Linguistics and Poetics
Though the poem contains many nonsensical words, English syntax and poetic forms are observed, such as the quatrain verses, the general abab rhyme scheme and the iambic meter. The linguist Lucas believes the "nonsense" term is inaccurate. The poem relies on a distortion of sense rather than "non-sense", allowing the reader to infer meaning and therefore engage with narrative while lexical allusions swim under the surface of the poem.
Parsons describes the work as a "semiotic catastrophe", arguing that the words create a discernible narrative within the structure of the poem, though the reader cannot know what they symbolise. She argues that Humpty tries, after the recitation, to "ground" the unruly multiplicities of meaning with definitions, but cannot succeed as both the book and the poem are playgrounds for the "carnivalised aspect of language". Parsons suggests that this is mirrored in the prosody of the poem: in the tussle between the tetrameter in the first three lines of each stanza and trimeter in the last lines, such that one undercuts the other and we are left off balance, like the poem's hero.

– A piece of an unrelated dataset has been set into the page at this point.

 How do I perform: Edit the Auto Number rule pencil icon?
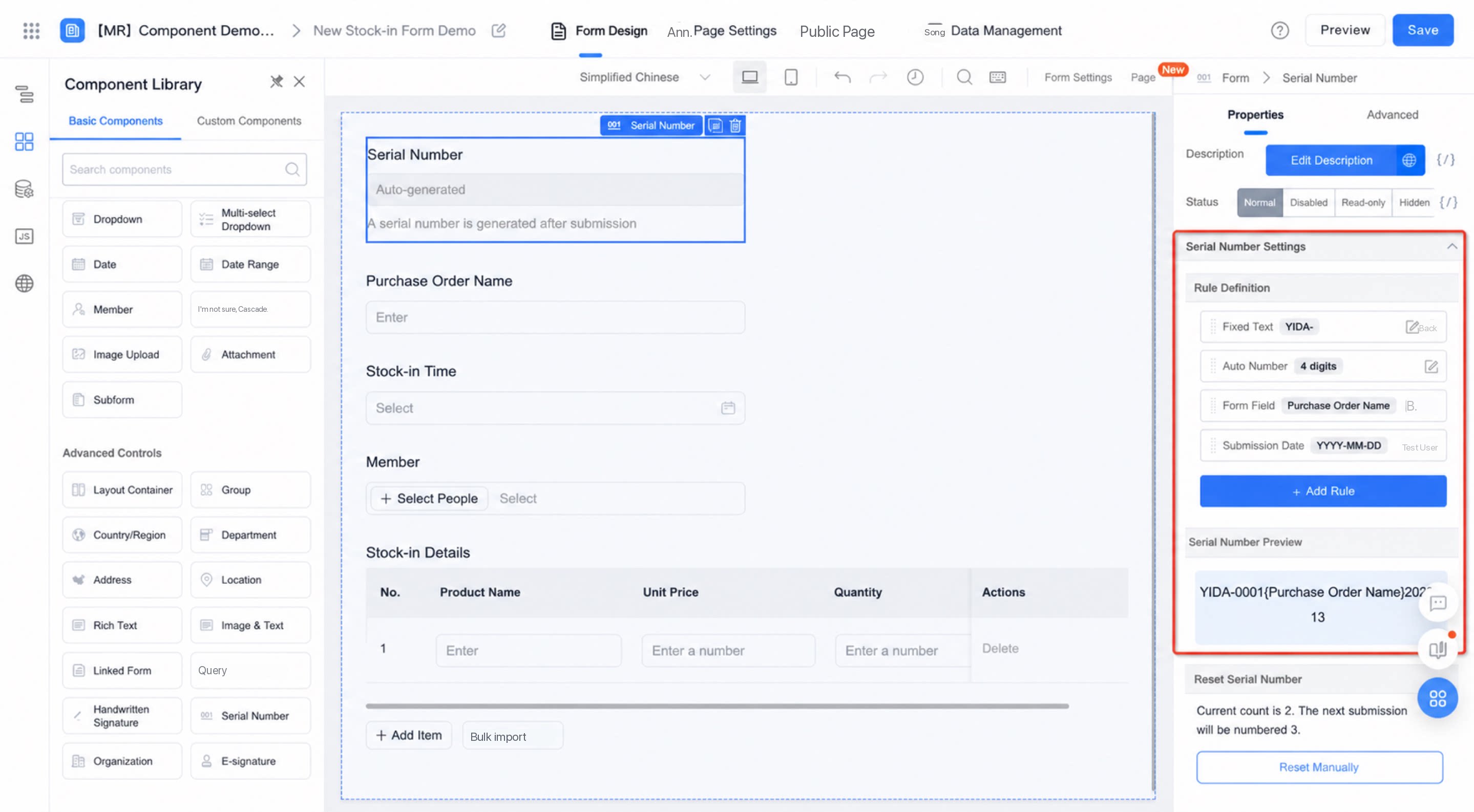tap(1430, 367)
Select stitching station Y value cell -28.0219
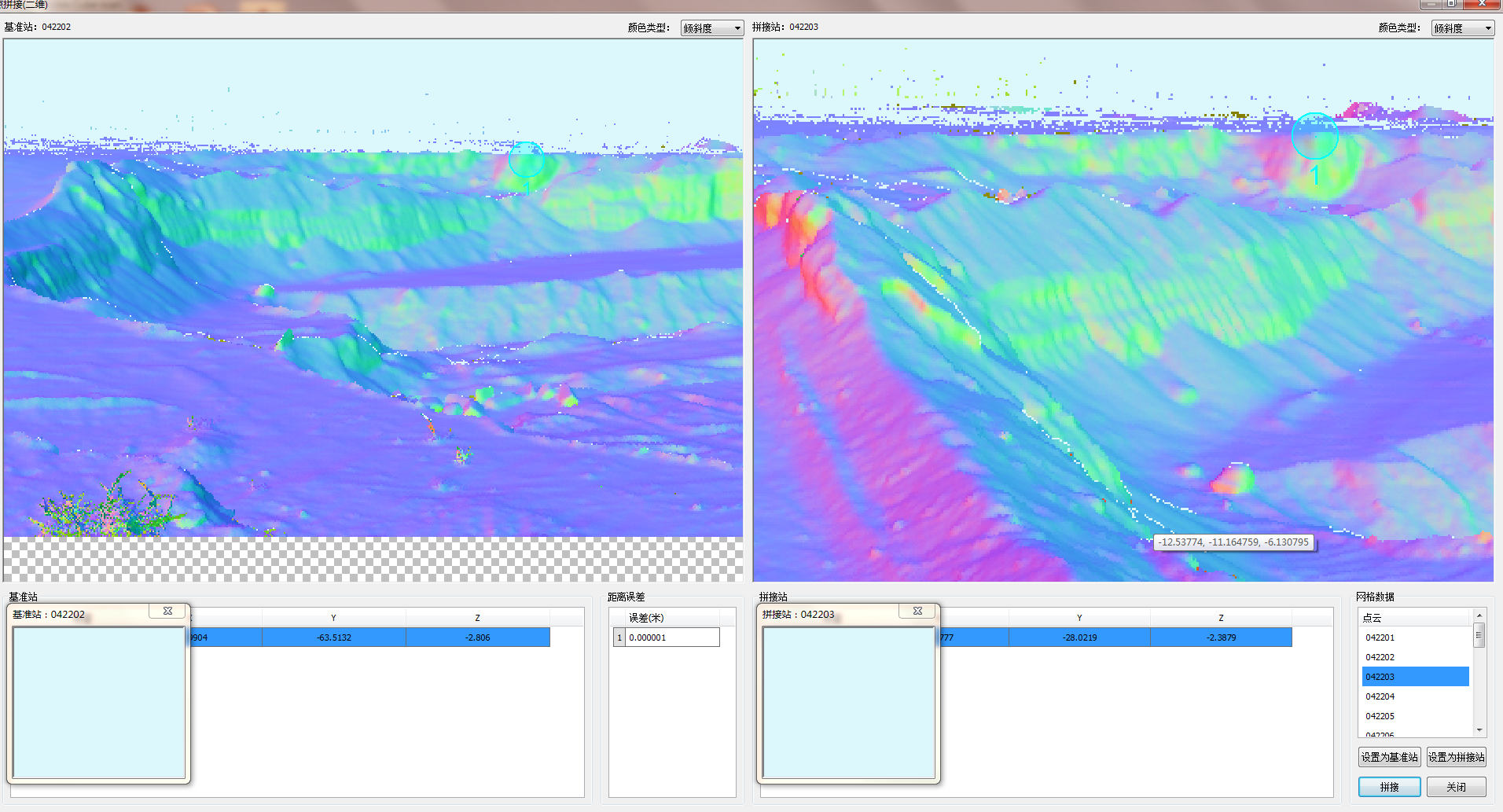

Carroll wrote many poem parodies such as "Twinkle, twinkle little bat", "You are old, father William" and "How doth the little crocodile?" They have become generally better known than the originals on which they are based, and this is certainly the case with "Jabberwocky". The poems' successes do not rely on any recognition or association of the poems that they parody. Lucas suggests that the original poems provide a strong container but Carroll's works are famous precisely because of their random, surreal quality. Carroll's grave playfulness has been compared with that of the poet Edward Lear; there are also parallels with the work of Gerard Manley Hopkins in the high use of soundplay, alliteration, created-language and portmanteau. Both writers were Carroll's contemporaries.